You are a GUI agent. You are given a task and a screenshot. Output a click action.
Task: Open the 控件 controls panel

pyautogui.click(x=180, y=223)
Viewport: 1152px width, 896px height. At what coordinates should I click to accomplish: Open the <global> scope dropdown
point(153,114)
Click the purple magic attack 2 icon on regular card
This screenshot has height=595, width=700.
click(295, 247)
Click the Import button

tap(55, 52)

--

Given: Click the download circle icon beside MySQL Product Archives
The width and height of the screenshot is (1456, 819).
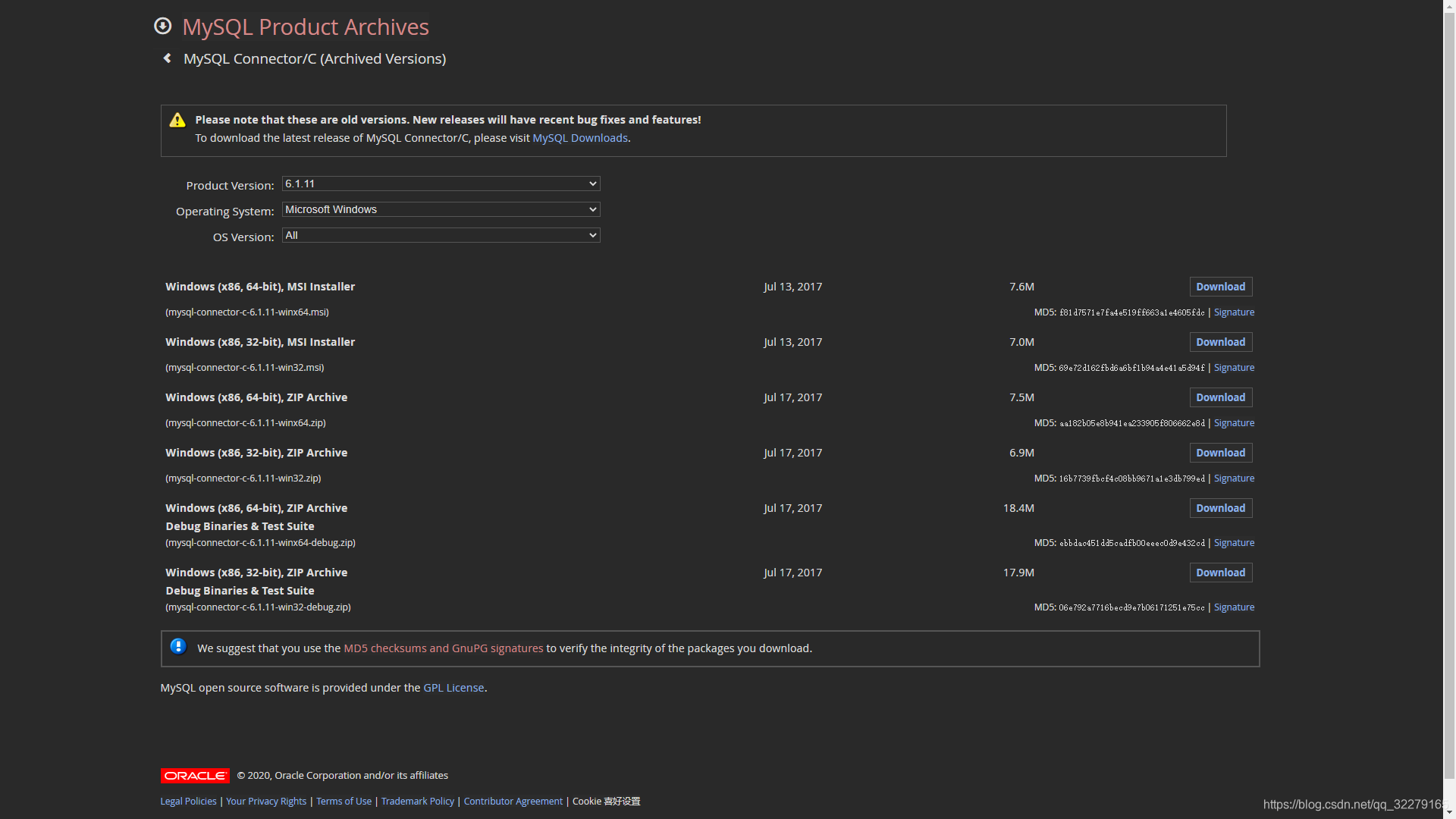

...

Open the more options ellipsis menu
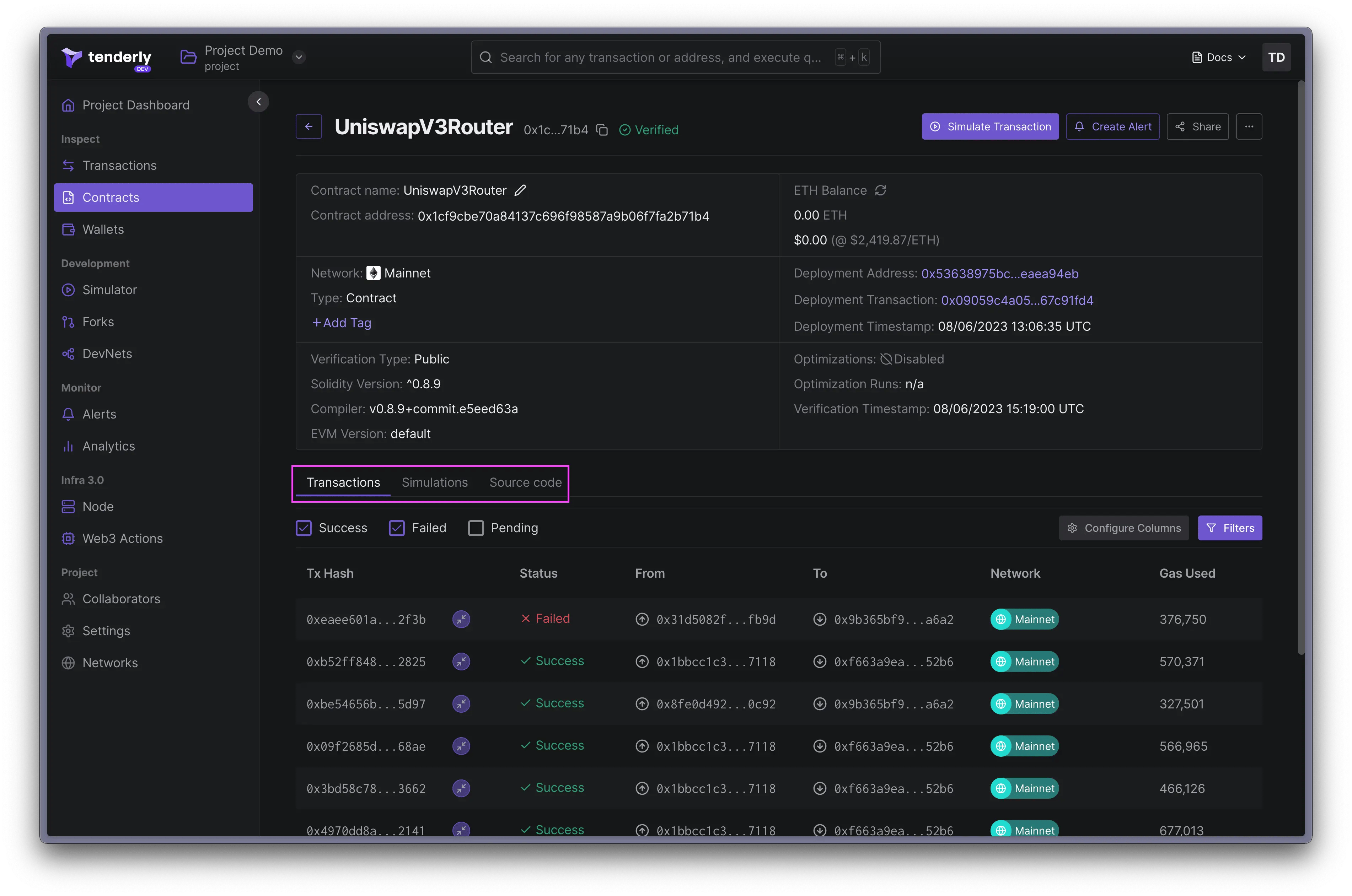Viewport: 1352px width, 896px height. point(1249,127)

(Description of the task) Please print everything from the line containing "You are a GUI" down to the line containing "tap(55, 52)", both included, reproducing each line without any change.

(Correct response)
You are a GUI agent. You are given a task and a screenshot. Output a click action.
Task: Open the 控件 controls panel

pyautogui.click(x=180, y=223)
Viewport: 1152px width, 896px height. At what coordinates should I click to accomplish: Open the <global> scope dropdown
point(153,114)
Click the purple magic attack 2 icon on regular card
This screenshot has height=595, width=700.
click(295, 247)
Click the Import button

tap(55, 52)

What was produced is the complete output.